Iran’s Cultural Sites Should Never Be Targets. Trump Should Know Better After Iraq

The consequences of such attacks would be devastating, journalist Ahmed Twaij writes.

Tensions between the United States and Iran are continuing to spiral, despite international calls for de-escalation.

Donald Trump has indicated the US has identified 52 Iranian sites, including some of “a very high level & important to Iran & the Iranian culture, and those targets, and Iran itself, WILL BE HIT VERY FAST AND VERY HARD. The USA wants no more threats!” according to a recent tweet.

If the legacy of the Iraq war can teach us anything, it’s that targeting cultural sites dear to so many is a surefire way to unleash carnage across a region.

To be clear, the intentional targeting of cultural sites can be considered a war crime under international humanitarian law. Recently, Ahmad al-Faqi al-Mahdi was charged by the International Criminal Court for destroying cultural artefacts in Timbuktu.

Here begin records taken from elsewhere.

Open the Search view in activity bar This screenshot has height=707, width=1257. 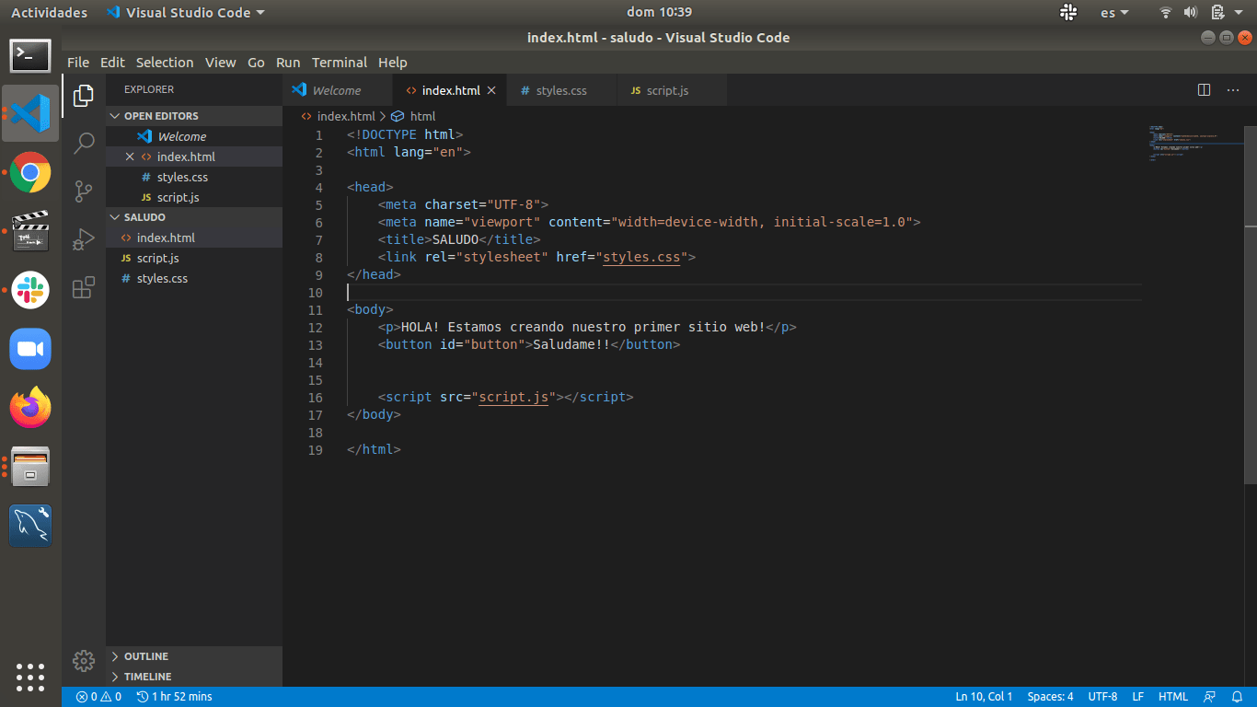pyautogui.click(x=84, y=143)
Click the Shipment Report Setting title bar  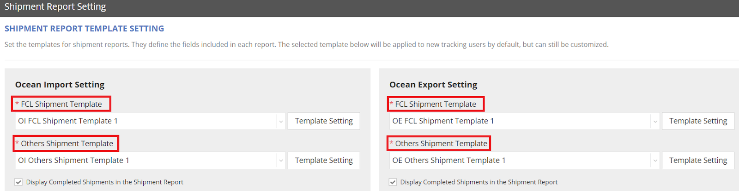55,7
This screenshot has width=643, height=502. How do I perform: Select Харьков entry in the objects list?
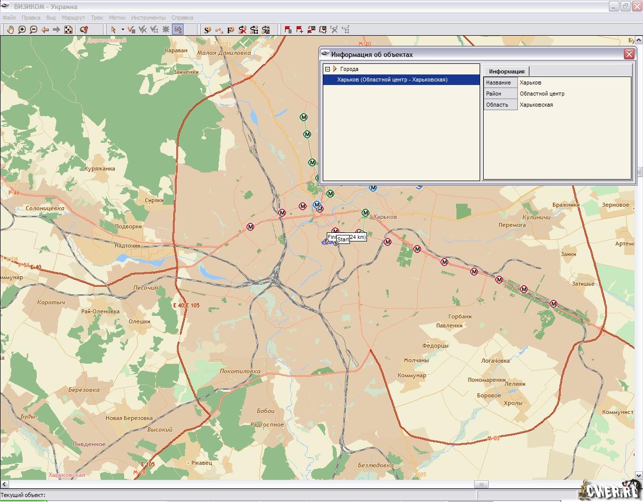[x=392, y=79]
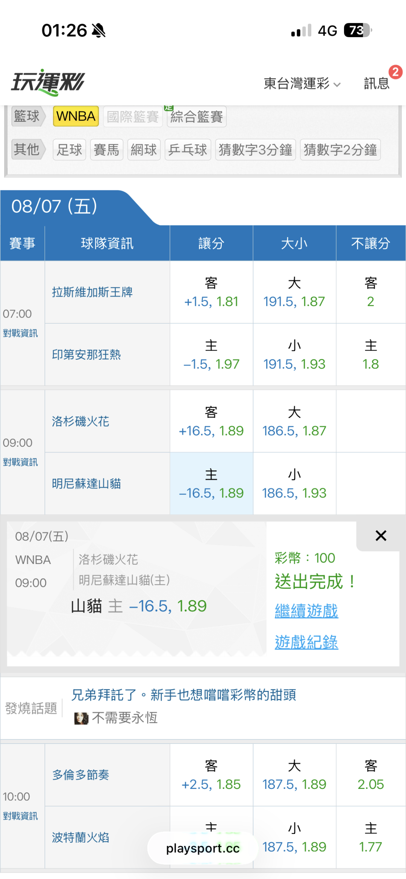Select 節奏 客 2.05 moneyline
The height and width of the screenshot is (879, 406).
(x=371, y=775)
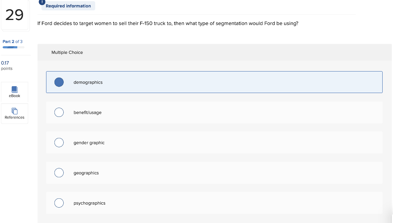
Task: Choose the benefit/usage option
Action: pos(59,112)
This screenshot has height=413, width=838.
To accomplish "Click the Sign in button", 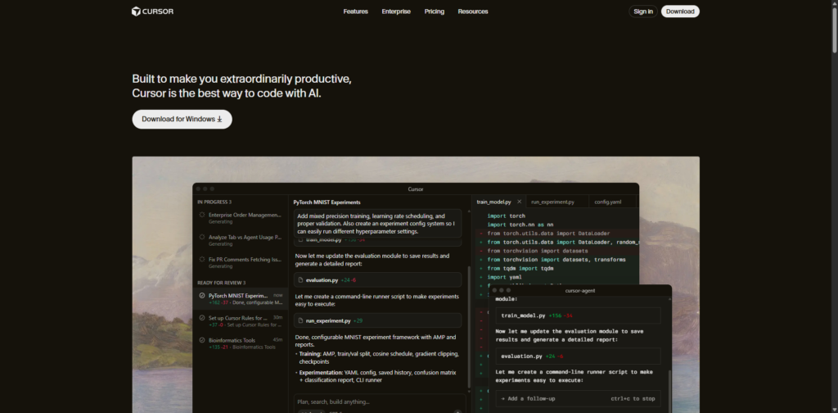I will [642, 11].
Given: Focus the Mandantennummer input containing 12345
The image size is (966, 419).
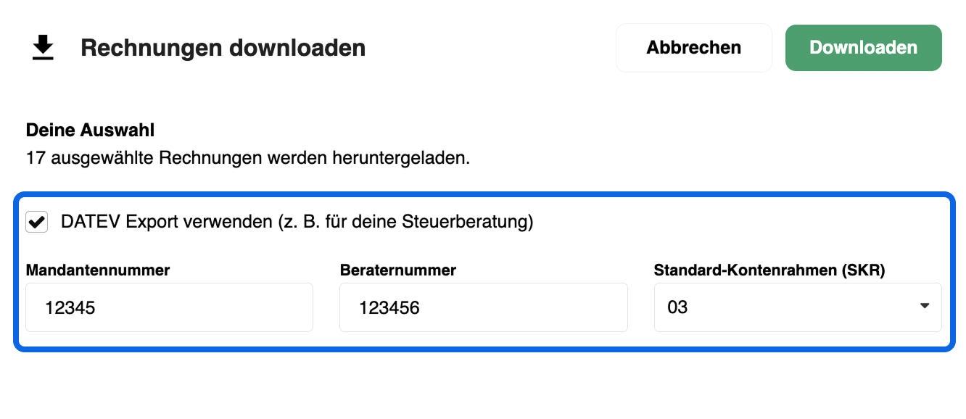Looking at the screenshot, I should (170, 307).
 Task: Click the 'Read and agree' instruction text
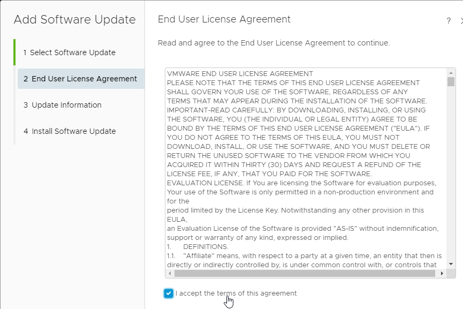pos(274,43)
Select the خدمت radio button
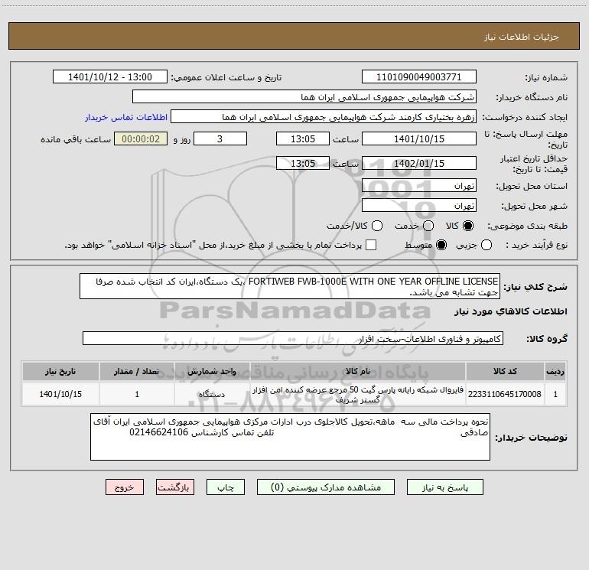Screen dimensions: 589x570 (428, 226)
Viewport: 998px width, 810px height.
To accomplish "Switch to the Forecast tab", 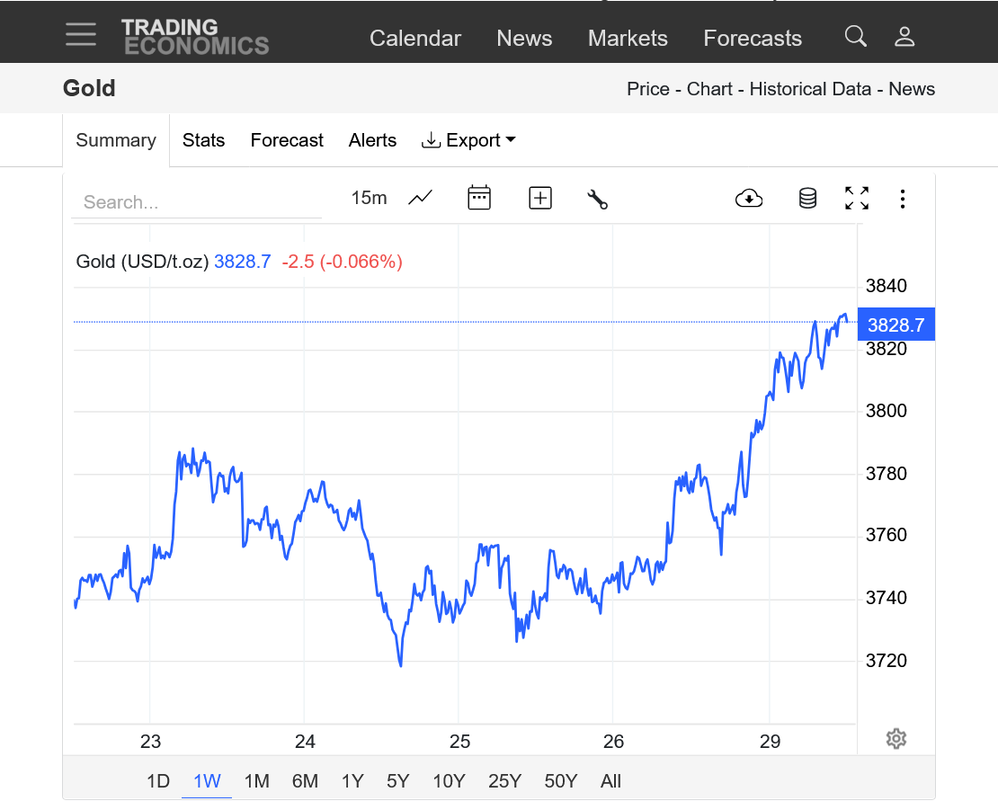I will (287, 140).
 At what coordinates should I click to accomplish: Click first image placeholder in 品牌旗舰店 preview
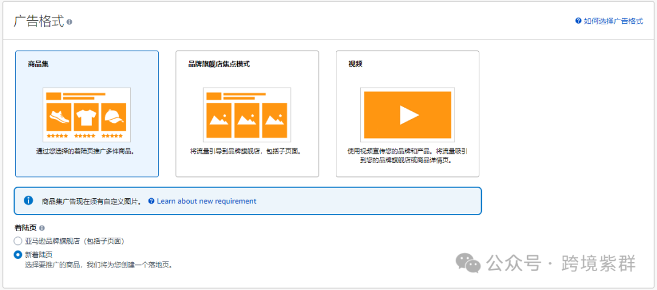(x=219, y=120)
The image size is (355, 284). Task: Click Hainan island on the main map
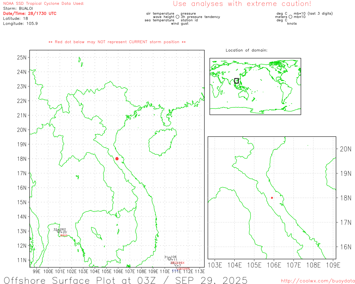pos(162,141)
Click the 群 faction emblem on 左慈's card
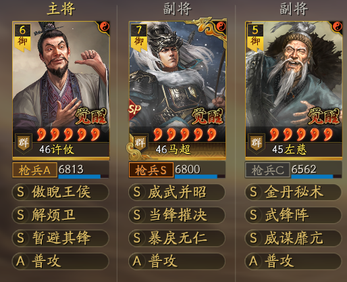Image resolution: width=347 pixels, height=282 pixels. click(257, 143)
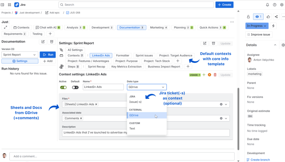This screenshot has width=285, height=162.
Task: Expand the In Progress status dropdown
Action: (257, 26)
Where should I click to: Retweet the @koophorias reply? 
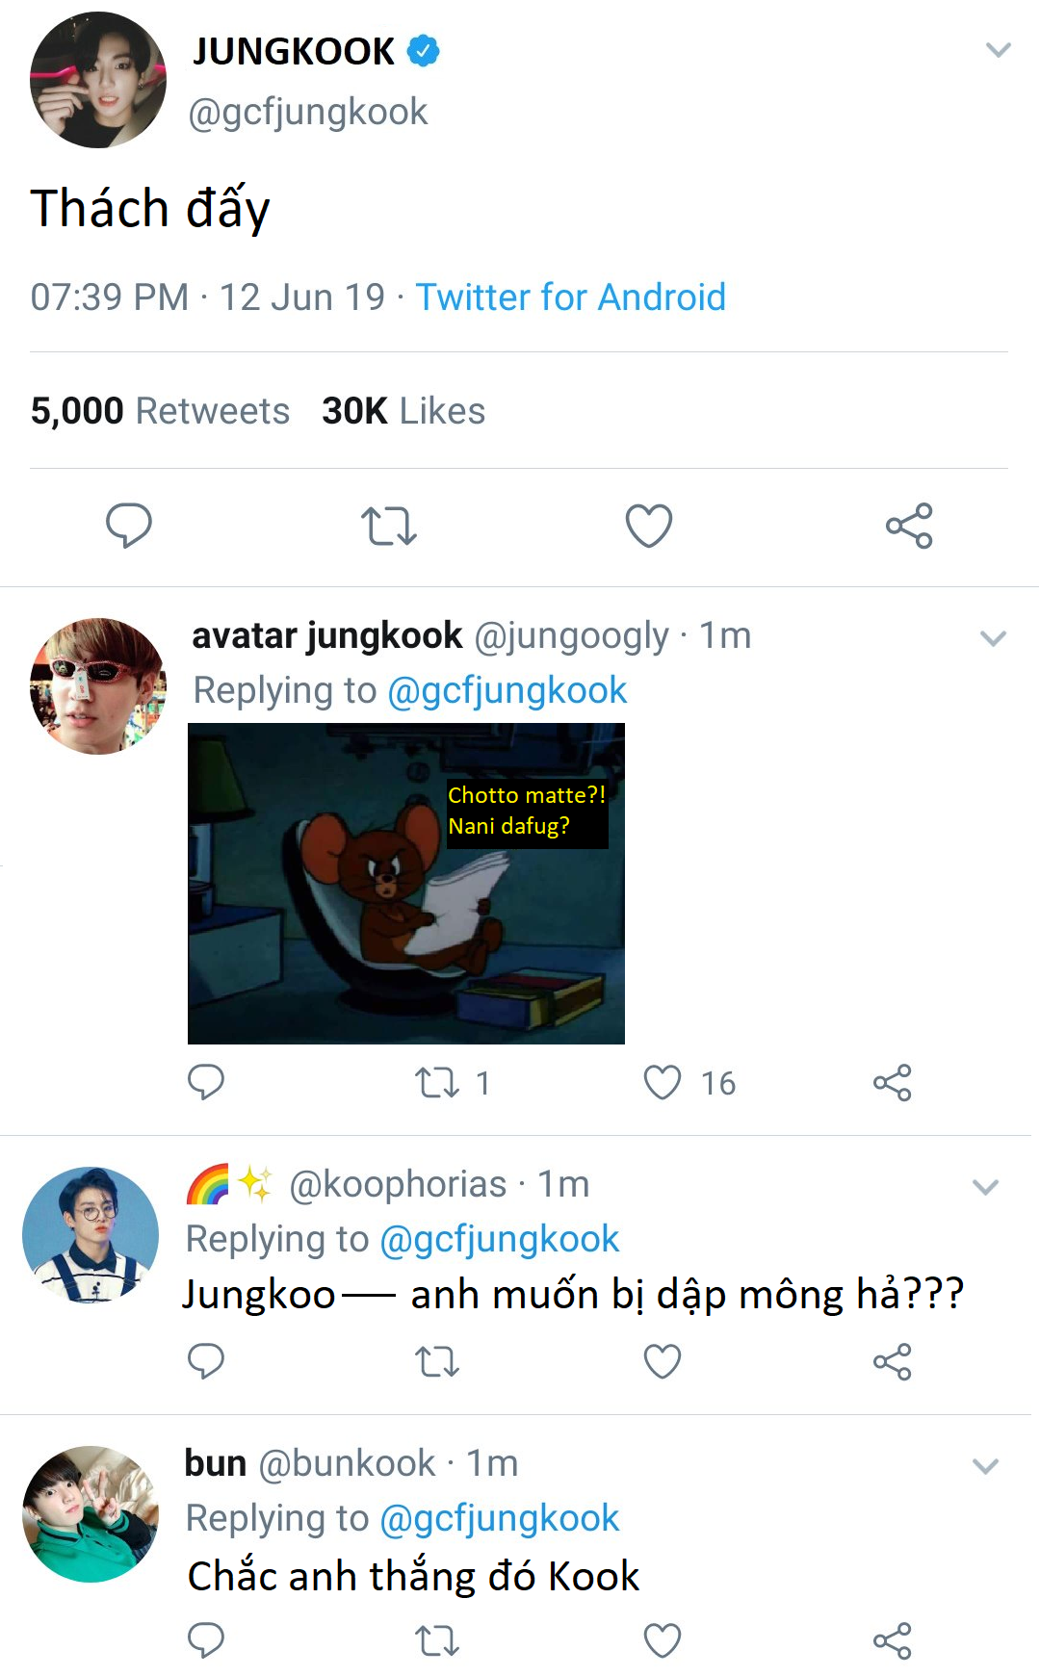pyautogui.click(x=437, y=1361)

It is by no means a secret that the US-led invasion of Iraq destabilised the Middle East and resulted in the deaths of at least 180,000 Iraqi civilians. Up until 2006, however, violent attacks in Iraq remained relatively isolated and often targeted occupying US forces. In February 2006, the bombing of the Al-Askari shrine in Samarra, Iraq, shook the nation into a sectarian civil war, as the images of the collapsed golden dome reverberated among the country’s Shia community. The destruction of the shrine, built on the grave of two of the most important figures in Shia Islam, triggered many Iraqi Shia to indiscriminately seek revenge from the Sunni community.

Prior to the US invasion, sectarianism in Iraq was never part of the socio-political lexicon but has now become synonymous with violence in the country. The bombing in Samarra ignited a nationwide outpouring of rage as heavily armed Shia militia fighters took to the streets, firing at Sunni mosques. In the immediate aftermath of the Samarra attack, 29 Sunni mosques were targeted, as well as Sunni political party buildings. Eulogies, normally reserved for mourning religious figures, rallied the Shia community in vowing vengeance over the attacks.

The 2006 attack mobilised Iraq’s diverse demographic with identity politics along sectarian lines, leading many to abandon their names for fear of their religious affiliation being recognised from their namesake. This instability and security gap paved the way for the rise of ISIS and the catastrophic spread of international terror.

The shrine of Iran's revolutionary founder Ayatollah Khomeini is seen, just outside of Tehran, Iran.
The shrine of Iran's revolutionary founder Ayatollah Khomeini is seen, just outside of Tehran, Iran.

At the time, then US President George W. Bush stated, “The United States condemns this cowardly act in the strongest possible terms”. Fourteen years later, and the current US president is threatening similar attacks on Iran, which, like Iraq, also hosts religiously significant sites, including the UNESCO listed Imam Reza shrine. Should this, or similar sites, be attacked across Iran, Trump will create not only enemies in Iran, but enemies from the global Shia community. Considering the militias involved in sectarian violence in Iraq were often Iran-backed, the consequences of an attack on any of the holy shrines dotted around Iran would cause widespread violence.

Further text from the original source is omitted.